What’s Changing at the Poles?
The polar regions are warming up to an average rate of approximately 4x faster than the global average. This accelerated change is likely to trigger feedback loops and tipping cascades, reshaping global health risks in complicated and interlinked ways.
Why It Matters for Health
As rising temperatures weaken the jet stream and disrupt ocean currents, extreme weather is expected to drive up rates of severe injury, fatalities, and mental health disorders around the world.
A seasonally ice-free Arctic is likely to contribute to a rise in the frequency and severity of El Niño episodes, worsening heatwaves, especially in tropical areas. Rising temperatures are expected to increase chronic diseases including kidney and cardiovascular disease.
Sea level rise, driven by ice-sheet melt, could increase the salinity of ground water, and contaminate drinking water – potentially leading to increases in pre-eclampsia in pregnancy, infant mortality, and various types of cancer.
Polar warming could affect agricultural productivity indirectly– via disrupted precipitation and temperature patterns – increasing rates of malnutrition-related disease.
Meanwhile, the warming climate is pushing insect and animal-borne diseases such as vibriosis, dengue fever, and Lyme disease into northern regions previously unaffected.
Flooding, intensified by polar ice melt, is increasing the spread of waterborne diseases such as cholera and typhoid, while also exacerbating respiratory conditions.
In the Arctic itself, melting permafrost and sea ice threaten vital infrastructure and risk releasing long-trapped pollutants, and even ancient pathogens, such as the 1918 influenza virus.
The study also highlights the risks to traditional Arctic food sources due to ocean ecosystem changes, contributing to rising rates of malnutrition, miscarriages, kidney failure, and cardiovascular disease among Arctic communities already facing fragile healthcare systems.
What needs to happen
The new framework proposed by the researchers sets out the link between polar physical changes, and direct and indirect, regional and global health risks, and calls for greater integration of the health risks amplified by physical polar changes into human health impact assessments.
Ignoring these potential drivers of disease and death is not an option. We need stronger international collaboration between climate scientists, health professionals, and data experts to prevent harm and prepare our systems for the challenges ahead.

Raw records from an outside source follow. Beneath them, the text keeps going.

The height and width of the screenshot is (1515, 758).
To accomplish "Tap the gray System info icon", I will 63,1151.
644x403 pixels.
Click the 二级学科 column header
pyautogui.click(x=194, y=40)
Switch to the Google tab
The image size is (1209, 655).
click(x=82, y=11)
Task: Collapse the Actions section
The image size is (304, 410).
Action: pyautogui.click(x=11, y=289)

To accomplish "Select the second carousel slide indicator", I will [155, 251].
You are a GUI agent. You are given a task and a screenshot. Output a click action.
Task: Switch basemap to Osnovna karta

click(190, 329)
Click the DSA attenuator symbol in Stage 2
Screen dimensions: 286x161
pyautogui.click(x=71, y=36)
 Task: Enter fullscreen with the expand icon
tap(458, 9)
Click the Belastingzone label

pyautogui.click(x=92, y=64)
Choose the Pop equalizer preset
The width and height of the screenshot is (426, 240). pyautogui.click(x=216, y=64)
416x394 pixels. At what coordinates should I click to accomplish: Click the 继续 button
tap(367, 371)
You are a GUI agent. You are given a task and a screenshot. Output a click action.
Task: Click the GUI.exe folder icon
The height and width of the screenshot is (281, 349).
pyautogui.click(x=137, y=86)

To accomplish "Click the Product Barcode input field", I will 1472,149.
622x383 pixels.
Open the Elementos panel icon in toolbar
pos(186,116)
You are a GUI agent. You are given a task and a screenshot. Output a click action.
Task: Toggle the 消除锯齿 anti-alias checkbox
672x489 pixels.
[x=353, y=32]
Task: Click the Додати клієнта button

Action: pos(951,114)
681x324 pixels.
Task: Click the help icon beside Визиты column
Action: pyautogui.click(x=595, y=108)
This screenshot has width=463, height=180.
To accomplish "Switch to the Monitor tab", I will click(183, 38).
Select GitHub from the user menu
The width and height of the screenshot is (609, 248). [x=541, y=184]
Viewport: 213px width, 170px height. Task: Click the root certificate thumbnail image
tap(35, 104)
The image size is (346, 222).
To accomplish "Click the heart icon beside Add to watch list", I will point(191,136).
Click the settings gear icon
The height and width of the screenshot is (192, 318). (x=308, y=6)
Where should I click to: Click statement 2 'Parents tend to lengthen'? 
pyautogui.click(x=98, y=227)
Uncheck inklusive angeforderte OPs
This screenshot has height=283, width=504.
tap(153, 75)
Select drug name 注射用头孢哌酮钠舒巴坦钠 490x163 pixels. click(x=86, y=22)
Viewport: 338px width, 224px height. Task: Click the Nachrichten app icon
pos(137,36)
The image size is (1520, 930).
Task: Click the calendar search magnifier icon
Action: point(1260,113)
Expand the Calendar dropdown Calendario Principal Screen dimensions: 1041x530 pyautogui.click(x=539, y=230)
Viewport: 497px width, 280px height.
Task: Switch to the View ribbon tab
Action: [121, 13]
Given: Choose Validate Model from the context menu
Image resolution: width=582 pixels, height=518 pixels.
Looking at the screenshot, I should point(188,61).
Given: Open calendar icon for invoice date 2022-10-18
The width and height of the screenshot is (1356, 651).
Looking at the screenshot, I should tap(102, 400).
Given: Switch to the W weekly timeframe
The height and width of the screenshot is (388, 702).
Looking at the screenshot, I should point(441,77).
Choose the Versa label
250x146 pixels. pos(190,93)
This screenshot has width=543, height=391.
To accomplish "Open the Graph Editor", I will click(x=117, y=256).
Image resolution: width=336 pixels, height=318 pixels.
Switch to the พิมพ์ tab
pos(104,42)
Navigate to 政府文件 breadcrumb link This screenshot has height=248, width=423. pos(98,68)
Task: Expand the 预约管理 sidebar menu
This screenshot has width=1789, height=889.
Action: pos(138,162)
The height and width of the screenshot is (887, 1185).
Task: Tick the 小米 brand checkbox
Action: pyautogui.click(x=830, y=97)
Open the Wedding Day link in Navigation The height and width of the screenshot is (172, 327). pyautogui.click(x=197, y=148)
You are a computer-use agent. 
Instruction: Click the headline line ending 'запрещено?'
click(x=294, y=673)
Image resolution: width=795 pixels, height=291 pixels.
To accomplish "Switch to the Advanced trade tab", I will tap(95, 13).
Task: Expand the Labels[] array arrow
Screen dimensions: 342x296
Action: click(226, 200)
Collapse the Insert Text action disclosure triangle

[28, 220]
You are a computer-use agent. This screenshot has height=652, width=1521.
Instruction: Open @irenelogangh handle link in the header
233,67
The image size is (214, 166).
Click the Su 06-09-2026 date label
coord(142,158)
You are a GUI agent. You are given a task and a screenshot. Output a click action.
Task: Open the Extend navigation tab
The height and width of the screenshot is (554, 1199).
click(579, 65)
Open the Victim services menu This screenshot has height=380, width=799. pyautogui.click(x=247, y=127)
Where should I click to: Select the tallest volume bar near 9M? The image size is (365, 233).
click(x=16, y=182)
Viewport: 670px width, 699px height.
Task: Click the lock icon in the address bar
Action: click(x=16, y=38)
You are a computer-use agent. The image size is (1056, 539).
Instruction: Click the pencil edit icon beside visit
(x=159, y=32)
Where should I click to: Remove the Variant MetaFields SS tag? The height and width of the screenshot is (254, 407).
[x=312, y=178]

For UK health professions and policymakers, this means:
- Advocating for climate-health integration in national policy – like the NHS Long Term Plan and public health frameworks
- Supporting research on emerging health risks linked to polar and climate change
- Embedding resilience in healthcare systems – preparing for extreme weather, disease spread, and infrastructure stress
Further Information
The study forms part of a research project conducted jointly by the University of Exeter, Arctic Basecamp and the World Economic Forum that looks at the effects of polar climate change on global health and healthcare by building new impact assessment tools. The “Effects of Polar Climate Change on Global Health and Healthcare” project, funded by the Wellcome Trust, aims to highlight the under-reported risks posed by polar tipping points to global health and the healthcare sector.
It will enrich existing climate health analyses to support the creation of resilience strategies for the most vulnerable regions by taking into account the impact of polar tipping points.
“A framework for assessing global health impacts of polar change: An urgent call for interdisciplinary research” is published in Ambio: A Journal of Environment and Society.
This post reflects the views of the authors and not necessarily those of the UK Health Alliance on Climate Change.